▸ **Listed records**:
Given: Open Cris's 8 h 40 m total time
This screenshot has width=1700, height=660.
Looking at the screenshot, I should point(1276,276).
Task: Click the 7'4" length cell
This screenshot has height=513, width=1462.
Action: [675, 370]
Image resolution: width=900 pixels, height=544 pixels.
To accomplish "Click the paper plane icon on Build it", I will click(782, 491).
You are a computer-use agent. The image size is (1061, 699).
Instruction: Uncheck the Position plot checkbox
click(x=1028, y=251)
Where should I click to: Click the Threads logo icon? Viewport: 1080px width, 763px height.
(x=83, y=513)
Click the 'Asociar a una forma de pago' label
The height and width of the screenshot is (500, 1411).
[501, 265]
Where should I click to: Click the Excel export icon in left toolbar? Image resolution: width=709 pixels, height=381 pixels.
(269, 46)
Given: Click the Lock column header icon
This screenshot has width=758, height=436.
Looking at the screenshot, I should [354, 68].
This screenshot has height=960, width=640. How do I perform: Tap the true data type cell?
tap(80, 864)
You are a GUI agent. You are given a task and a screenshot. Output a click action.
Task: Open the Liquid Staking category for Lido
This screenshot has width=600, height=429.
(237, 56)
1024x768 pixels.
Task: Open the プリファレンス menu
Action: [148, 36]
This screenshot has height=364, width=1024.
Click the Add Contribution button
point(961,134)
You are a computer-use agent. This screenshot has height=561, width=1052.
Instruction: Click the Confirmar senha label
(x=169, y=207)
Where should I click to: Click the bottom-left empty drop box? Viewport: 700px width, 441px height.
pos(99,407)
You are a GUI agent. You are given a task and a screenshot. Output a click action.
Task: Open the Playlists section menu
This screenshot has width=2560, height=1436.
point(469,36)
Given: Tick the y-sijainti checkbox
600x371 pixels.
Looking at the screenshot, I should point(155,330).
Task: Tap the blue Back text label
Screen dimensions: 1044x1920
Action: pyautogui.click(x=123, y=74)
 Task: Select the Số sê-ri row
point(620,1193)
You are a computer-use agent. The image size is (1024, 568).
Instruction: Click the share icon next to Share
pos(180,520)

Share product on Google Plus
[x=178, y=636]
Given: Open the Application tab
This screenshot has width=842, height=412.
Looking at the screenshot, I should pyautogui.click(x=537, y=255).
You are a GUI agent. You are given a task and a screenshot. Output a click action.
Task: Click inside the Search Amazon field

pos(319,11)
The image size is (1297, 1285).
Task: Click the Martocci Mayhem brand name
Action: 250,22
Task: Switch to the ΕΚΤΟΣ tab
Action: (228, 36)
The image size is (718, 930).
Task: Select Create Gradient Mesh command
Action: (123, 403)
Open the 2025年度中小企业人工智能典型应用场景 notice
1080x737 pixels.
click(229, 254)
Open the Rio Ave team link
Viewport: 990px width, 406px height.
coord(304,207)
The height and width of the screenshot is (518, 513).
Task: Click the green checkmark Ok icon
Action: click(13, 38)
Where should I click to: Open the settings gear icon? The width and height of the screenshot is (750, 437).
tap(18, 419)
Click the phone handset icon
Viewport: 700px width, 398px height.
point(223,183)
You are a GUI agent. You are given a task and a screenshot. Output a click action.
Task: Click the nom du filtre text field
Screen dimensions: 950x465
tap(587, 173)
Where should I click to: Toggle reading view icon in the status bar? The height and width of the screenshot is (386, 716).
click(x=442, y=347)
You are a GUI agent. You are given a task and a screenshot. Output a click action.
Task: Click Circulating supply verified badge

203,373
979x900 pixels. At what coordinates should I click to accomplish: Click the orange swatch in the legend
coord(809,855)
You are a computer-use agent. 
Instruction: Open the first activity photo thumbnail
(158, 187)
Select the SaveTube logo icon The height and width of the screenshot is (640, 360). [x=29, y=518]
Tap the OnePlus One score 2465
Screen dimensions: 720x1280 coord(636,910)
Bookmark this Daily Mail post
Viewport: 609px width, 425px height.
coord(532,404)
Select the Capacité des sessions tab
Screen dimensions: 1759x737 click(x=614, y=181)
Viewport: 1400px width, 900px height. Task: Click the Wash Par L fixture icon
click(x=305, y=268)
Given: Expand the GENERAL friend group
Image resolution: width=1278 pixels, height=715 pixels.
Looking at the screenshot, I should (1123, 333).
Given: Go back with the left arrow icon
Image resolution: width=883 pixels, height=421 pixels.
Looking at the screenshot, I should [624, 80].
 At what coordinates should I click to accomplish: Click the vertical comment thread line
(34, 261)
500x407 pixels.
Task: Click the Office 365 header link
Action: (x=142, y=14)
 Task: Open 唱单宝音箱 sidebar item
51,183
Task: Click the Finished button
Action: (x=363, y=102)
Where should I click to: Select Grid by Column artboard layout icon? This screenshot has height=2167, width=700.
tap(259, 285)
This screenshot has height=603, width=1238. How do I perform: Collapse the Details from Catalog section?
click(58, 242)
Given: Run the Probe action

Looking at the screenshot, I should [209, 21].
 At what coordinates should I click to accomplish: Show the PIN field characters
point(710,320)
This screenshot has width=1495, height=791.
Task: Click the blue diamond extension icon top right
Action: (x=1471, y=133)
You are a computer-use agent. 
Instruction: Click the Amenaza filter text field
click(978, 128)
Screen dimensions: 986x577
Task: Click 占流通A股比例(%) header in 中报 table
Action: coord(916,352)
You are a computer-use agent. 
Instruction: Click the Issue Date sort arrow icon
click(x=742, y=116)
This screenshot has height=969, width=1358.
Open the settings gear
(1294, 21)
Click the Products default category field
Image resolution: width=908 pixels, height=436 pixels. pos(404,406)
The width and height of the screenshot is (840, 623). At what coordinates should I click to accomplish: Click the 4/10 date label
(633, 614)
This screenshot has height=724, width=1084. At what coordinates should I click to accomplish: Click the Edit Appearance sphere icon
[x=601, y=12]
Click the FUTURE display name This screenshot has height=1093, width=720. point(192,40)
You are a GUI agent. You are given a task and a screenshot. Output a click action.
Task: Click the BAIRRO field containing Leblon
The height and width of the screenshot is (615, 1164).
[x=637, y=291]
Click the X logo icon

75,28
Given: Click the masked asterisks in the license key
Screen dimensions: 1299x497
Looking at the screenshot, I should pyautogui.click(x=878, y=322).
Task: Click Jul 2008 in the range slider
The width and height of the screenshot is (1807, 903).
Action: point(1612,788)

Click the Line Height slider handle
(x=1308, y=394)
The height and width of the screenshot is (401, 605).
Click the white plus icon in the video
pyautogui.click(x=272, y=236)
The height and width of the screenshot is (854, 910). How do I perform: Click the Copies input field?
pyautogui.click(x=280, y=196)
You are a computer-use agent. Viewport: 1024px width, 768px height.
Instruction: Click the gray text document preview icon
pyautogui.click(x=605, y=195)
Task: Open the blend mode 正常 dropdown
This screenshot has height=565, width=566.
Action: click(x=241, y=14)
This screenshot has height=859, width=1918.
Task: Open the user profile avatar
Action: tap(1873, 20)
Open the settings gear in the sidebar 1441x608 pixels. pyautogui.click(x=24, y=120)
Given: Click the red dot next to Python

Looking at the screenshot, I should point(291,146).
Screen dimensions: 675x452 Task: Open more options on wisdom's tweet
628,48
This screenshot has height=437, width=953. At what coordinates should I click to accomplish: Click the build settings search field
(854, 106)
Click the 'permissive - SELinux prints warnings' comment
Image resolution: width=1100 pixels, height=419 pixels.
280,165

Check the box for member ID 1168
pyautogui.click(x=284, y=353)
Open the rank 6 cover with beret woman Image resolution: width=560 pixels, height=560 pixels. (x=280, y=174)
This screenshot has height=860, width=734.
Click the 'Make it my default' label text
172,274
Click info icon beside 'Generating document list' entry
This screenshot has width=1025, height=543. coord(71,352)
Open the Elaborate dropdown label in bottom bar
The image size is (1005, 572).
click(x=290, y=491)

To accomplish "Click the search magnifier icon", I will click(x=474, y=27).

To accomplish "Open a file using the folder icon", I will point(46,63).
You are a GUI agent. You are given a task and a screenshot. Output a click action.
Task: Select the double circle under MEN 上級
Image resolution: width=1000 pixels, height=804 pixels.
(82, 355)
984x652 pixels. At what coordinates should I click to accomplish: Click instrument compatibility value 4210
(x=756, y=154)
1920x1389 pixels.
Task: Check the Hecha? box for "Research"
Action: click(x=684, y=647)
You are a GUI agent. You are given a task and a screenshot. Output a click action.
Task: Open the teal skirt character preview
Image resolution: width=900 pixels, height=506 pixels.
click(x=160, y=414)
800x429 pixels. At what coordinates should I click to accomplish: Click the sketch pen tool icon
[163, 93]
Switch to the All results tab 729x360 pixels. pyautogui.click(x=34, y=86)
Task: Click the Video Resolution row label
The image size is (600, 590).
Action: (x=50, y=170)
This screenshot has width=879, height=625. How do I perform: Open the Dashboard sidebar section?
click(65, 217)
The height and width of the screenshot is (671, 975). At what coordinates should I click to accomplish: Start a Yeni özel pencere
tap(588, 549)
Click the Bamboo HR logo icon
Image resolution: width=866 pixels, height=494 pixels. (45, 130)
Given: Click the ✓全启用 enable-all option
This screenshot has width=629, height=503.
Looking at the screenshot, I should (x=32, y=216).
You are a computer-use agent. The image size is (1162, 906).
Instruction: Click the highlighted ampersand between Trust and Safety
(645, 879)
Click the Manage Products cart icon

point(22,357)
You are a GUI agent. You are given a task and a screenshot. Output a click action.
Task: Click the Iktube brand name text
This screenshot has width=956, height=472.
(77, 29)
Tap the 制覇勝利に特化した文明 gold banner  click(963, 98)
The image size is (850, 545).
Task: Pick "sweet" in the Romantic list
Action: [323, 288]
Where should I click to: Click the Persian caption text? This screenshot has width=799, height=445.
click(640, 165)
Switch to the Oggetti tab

▸ **Exercise instructions**: For this exercise, gather every line of the data that contains the word "computer".

▸ **Written response**:
You are a computer-use agent. The image size is (1061, 699).
You are a computer-use agent. This screenshot has height=561, width=1052.
You are a computer-use agent. The image size is (1024, 568).
You are a computer-use agent. 
You are a computer-use agent. 
You are a computer-use agent. 
You are a computer-use agent. Viewport: 1024px width, 768px height.
You are a computer-use agent. The image size is (1162, 906).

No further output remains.